In Roman Bold were Newt, eye of; Adder, tongue of; and similar biological ingredients. Then there were botanical drawers in Carolingian Italic: Thornapple juice, Amanita, and the like. Along one wall, however, in basic Foundational Bold were five large cupboards labeled simply: HEADS, HANDS, FEET, EARS, EYES.
The old woman walked up to that wall and threw open the door marked HANDS.
“There,” she said.
Inside, on small wooden stands, were hundreds of pairs of hands. When the light fell on them, they waved dead-white fingers as supple and mindless as worms.
“Which pair do you want to try?” Baba Yaga asked.
Boris stared. “But …” he managed at last, “they’re miniatures.”

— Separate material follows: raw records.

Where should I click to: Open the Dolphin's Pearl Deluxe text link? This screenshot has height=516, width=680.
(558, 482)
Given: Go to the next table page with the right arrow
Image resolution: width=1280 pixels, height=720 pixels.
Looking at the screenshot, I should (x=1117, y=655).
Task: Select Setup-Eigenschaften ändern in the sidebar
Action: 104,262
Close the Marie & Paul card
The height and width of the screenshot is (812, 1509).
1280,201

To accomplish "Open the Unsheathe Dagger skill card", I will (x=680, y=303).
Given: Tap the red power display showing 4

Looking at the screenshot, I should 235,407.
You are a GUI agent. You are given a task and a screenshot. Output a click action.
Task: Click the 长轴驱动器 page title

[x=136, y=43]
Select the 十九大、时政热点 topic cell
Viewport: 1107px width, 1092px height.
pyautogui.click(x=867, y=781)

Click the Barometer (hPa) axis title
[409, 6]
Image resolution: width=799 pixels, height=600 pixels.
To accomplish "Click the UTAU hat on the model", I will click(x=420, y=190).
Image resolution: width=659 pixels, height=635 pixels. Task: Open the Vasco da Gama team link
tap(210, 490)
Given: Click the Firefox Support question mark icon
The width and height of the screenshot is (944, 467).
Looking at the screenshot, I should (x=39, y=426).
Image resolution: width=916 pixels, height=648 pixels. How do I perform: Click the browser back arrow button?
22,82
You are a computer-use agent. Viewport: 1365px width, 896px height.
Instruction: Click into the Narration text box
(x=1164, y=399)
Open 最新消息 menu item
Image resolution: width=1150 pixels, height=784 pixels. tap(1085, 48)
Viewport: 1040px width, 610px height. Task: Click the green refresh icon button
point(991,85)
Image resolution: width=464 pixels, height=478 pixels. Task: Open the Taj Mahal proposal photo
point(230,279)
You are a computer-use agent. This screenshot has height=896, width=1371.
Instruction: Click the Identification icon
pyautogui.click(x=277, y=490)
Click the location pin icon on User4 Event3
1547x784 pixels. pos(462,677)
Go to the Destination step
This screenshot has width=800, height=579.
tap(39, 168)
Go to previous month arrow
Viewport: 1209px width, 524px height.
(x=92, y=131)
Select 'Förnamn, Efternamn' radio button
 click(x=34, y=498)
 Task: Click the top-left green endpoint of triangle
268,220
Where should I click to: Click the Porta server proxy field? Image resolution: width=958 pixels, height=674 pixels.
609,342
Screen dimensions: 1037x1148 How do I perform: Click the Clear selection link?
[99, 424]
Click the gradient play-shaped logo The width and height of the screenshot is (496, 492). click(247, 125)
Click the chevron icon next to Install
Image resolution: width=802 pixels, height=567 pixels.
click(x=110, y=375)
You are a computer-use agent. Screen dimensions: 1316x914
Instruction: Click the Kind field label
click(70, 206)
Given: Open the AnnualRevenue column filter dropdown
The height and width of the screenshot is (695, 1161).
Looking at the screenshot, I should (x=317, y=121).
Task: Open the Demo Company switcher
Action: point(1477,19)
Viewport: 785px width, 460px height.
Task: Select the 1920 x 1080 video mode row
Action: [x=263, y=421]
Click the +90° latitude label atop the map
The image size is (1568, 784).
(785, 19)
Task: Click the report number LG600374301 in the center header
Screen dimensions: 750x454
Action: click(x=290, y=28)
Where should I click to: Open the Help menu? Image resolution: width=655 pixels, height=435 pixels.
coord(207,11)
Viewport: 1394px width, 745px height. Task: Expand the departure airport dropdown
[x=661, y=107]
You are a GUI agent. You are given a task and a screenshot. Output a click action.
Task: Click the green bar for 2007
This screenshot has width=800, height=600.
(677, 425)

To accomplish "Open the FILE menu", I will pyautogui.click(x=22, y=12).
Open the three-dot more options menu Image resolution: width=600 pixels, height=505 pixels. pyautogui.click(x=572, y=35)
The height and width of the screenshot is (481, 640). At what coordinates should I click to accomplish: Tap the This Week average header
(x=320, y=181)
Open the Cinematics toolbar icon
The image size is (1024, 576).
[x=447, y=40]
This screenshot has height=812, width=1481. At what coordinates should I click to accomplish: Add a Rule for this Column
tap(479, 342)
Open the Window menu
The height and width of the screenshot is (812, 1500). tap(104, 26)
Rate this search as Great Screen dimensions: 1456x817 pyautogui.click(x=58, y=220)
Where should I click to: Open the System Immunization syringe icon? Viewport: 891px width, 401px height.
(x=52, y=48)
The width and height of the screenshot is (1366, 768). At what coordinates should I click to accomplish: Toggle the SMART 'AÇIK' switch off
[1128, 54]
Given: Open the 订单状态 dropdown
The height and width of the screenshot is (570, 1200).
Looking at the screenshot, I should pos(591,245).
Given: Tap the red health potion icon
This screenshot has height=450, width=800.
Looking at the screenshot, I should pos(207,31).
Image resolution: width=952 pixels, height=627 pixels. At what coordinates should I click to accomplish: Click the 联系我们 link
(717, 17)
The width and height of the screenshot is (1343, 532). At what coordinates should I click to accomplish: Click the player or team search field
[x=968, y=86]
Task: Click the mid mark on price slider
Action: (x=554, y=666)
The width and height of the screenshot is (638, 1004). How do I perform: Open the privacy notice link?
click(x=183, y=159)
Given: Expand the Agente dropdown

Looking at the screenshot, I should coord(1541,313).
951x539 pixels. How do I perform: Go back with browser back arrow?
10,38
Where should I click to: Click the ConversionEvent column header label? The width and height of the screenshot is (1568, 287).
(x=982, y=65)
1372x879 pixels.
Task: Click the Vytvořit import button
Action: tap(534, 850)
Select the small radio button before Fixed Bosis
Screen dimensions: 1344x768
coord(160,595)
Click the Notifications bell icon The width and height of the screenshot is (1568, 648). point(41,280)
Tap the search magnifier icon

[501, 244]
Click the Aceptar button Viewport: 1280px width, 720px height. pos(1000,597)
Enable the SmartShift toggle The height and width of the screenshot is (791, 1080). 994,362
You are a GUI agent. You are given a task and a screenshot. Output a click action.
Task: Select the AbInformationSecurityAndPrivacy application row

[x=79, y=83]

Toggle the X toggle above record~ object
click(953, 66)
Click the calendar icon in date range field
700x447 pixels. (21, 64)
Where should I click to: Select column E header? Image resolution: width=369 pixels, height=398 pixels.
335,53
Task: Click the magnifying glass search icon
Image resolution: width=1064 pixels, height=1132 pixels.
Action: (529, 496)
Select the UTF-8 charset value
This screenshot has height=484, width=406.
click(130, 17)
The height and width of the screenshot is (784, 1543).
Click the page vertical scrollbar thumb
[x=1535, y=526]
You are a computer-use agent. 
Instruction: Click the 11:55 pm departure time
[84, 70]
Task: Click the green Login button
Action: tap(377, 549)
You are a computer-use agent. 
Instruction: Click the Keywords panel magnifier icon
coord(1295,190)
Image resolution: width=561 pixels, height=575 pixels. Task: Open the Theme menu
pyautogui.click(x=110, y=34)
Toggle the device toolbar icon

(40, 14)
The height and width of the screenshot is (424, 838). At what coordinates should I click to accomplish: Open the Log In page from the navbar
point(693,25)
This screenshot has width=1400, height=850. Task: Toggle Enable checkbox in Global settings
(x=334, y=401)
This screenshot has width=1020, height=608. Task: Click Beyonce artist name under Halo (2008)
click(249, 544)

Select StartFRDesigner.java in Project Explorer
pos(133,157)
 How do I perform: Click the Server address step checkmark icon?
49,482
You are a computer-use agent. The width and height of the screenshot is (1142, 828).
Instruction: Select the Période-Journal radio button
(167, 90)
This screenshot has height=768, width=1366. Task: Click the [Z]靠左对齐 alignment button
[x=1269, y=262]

“One size fits all,” Baba Yaga said. “That’s something I learned in the twentieth century.” She dragged a pair out of the closet on the tiny stand. Plucking the hands from the stand, she held them in her palm. The hands began to stretch and grow, inching their way to normal size. They remained the color of custard scum.
Boris read the script on the stand to himself. LOVER’S HANDS. He hesitated.